Exercise —
Pictures must not appear in the copy. Reproduce exactly, and only, the lines from the one with "At what coordinates" through the end of the data below.

Extracted records —
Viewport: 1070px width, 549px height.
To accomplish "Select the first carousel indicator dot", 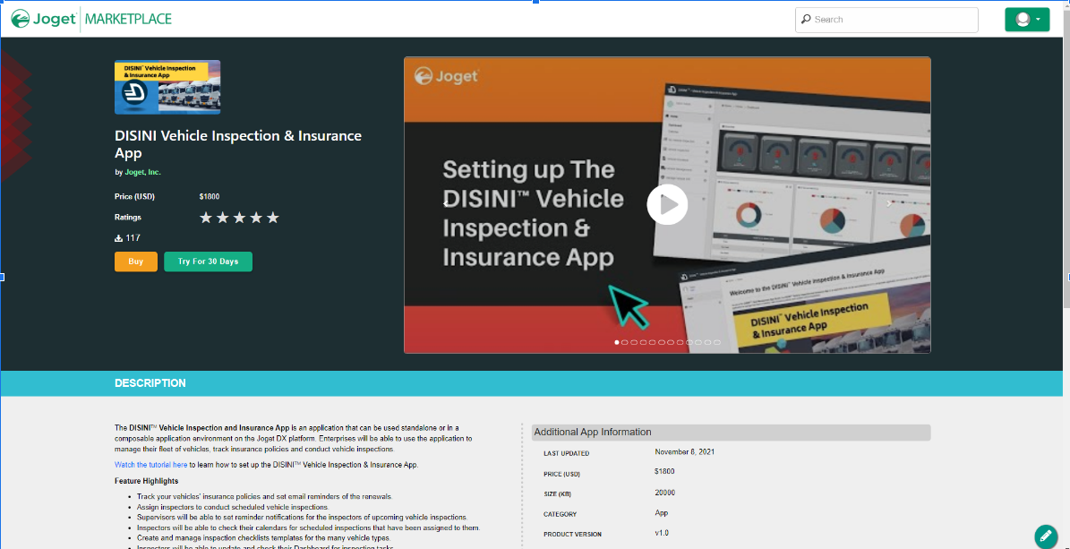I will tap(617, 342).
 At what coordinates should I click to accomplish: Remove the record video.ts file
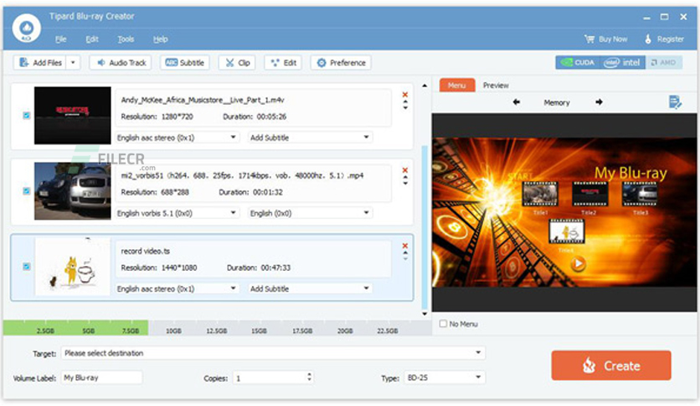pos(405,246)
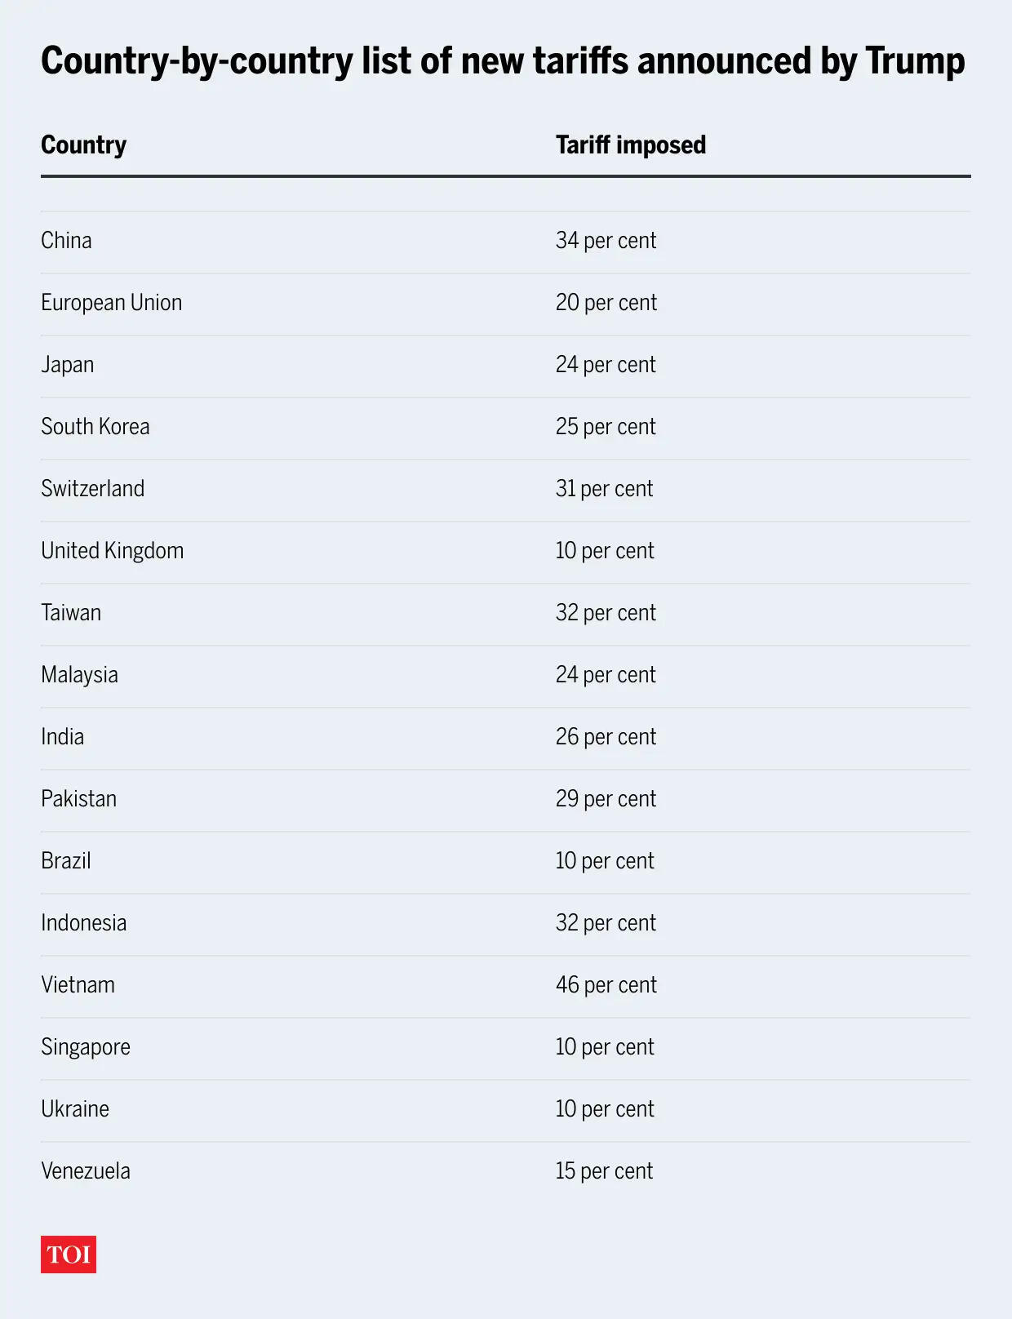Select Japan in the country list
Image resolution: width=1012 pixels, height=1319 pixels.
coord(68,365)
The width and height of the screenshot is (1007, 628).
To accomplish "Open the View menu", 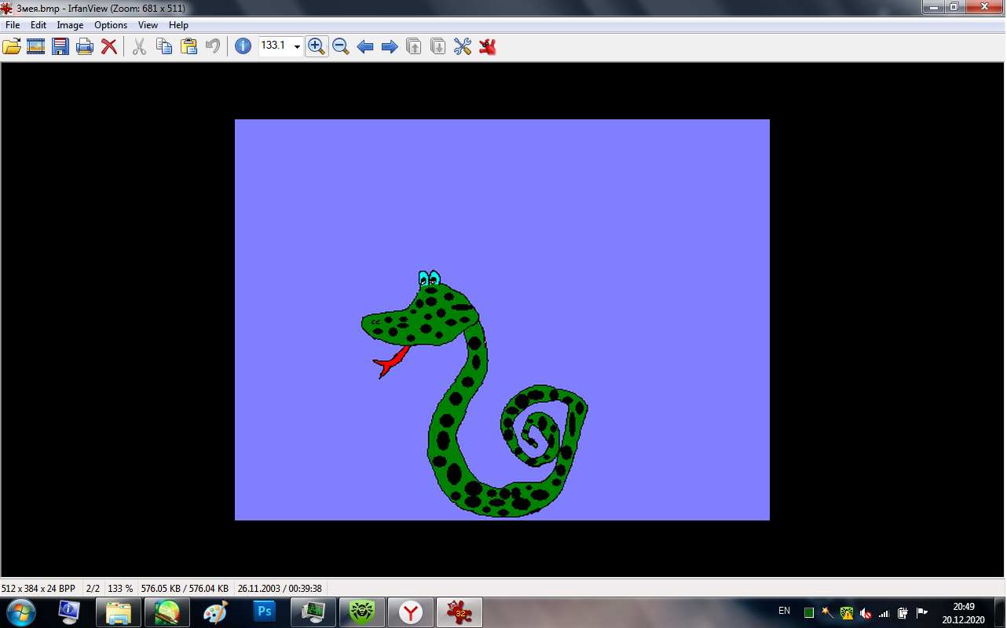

Final answer —
 At what coordinates should I click to accomplish: Remove the record video.ts file
pos(405,246)
Select Japan in the country list
Image resolution: width=1012 pixels, height=1319 pixels.
coord(68,365)
The width and height of the screenshot is (1007, 628).
To accomplish "Open the View menu", 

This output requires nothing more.